L’œuvre ne se distingue pas seulement par son paysage sublime, elle est aussi l’un des tout premiers exemples flamands de portrait de groupe. Willem Moreel est agenouillé à gauche et son épouse Barbara van Vlaenderberch, alias Van Hertsvelde, à droite : ils sont les commanditaires du tableau. Chacun d’eux est accompagné de son saint patron, tandis que derrière les parents, les enfants sont en train de prier. Les Moreel sont une famille nombreuse. Willem Moreel descendait d’une riche famille de marchands brugeois et fut même quelque temps bourgmestre de Bruges. Jusqu’au jour où il s’opposa à la mainmise de Maximilien d’Autriche sur les Pays-Bas et leurs villes. En 1485, la famille dut partir en exil pour trois ans.
Qui occupe le panneau central ? Trois saints, dont celui du milieu porte l’enfant Jésus sur les épaules : c’est saint Christophe. Il était, avec saint Jacques, le saint patron de l’église Saint-Jacques, l’église paroissiale de la famille Moreel. En 1484, les Moreel firent l’acquisition d’une chapelle familiale dans l’église, chapelle qui abrita plus tard leur caveau familial, ainsi que ce tableau. Les deux autres saints du panneau central sont saint Maur et saint Gilles. Ils font référence aux noms de famille du couple : Maur et Moreel ont la même étymologie, et saint Gilles avait comme attribut un cerf, « hert » en néerlandais. Or l’épouse de Moreel s’appelait Van Hertsvelde…
Le Maître de la Légende de sainte Lucie a surtout travaillé pour des commanditaires espagnols, qui aimaient les couleurs vives et les figures allongées.

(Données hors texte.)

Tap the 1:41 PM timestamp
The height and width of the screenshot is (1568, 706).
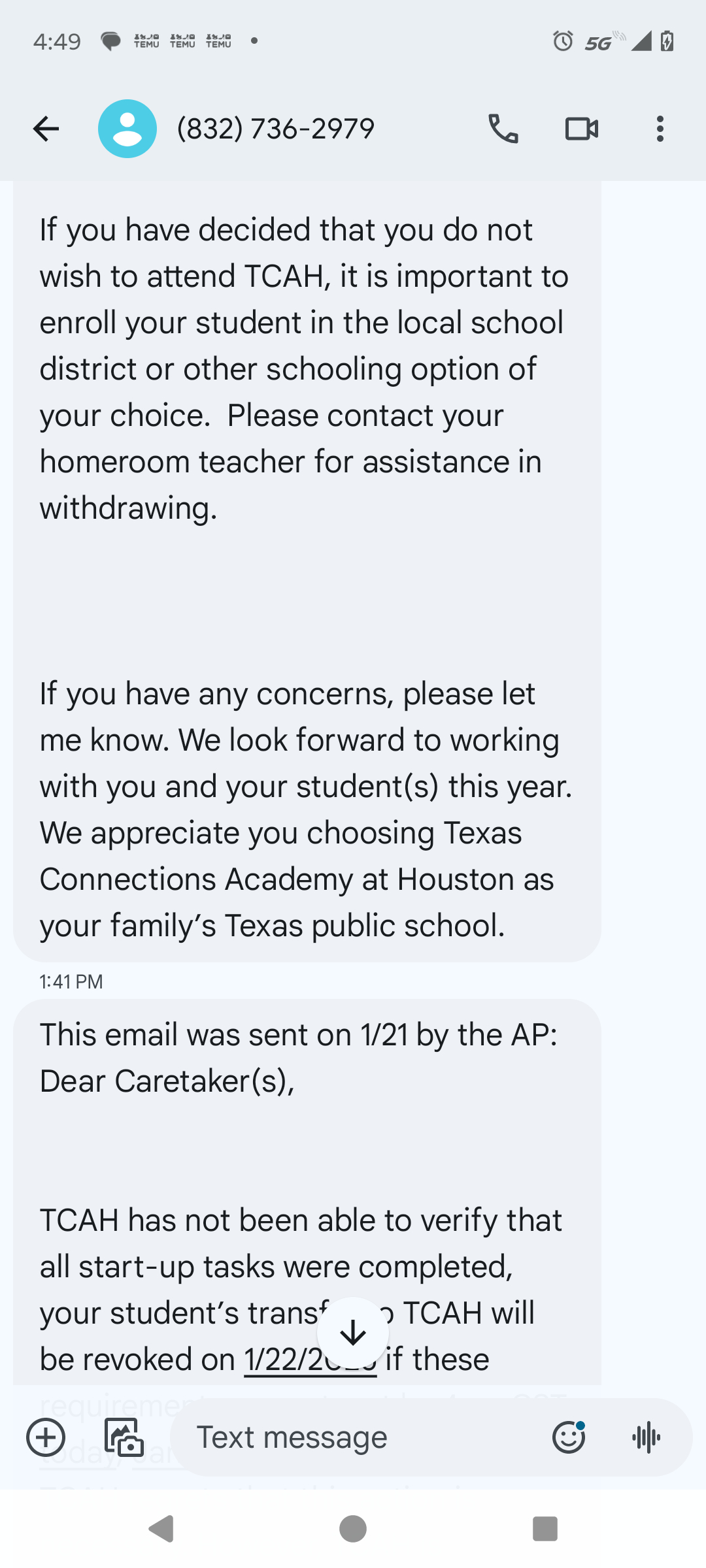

Le retable monumental a été réalisé pour le couvent dominicain de Lekeitio au Pays basque. Les commanditaires luxueusement vêtus représentés sur les volets sont peut-être le couple Ibáñez de Arteita, issu de la noblesse. Ils sont probablement passés par un intermédiaire pour commander le retable à l’artiste brugeois
Au xve siècle, les panneaux de dévotion étaient très demandés : il s’agissait de petits tableaux religieux, qui étaient destinés à la pratique de la foi dans un contexte privé. En représentant les saints de près, on voulait faire naître un sentiment d’empathie. Comme sur ce panneau, peint à la demande du marchand génois Andrea della Costa. Sur la face avant, un détail de la Descente de croix ; au revers, un gros plan sur saint André, le saint patron du commanditaire.
Ces panneaux de l’Annonciation faisaient partie d’un triptyque qui fut commandé par l’abbé Jan Crabbe de l’abbaye des Dunes à Coxyde. Le triptyque a été démantelé de manière à ce que les panneaux puissent être vendus séparément, une pratique courante à partir du XVIIIe siècle. Il s’agit ici des faces arrière des panneaux latéraux sciés dans l’épaisseur. Les faces avant, avec les portraits des donateurs, se trouvent à New York (Pierpont Morgan Library) et le panneau central avec la Crucifixion à Vicence (Museo Civico).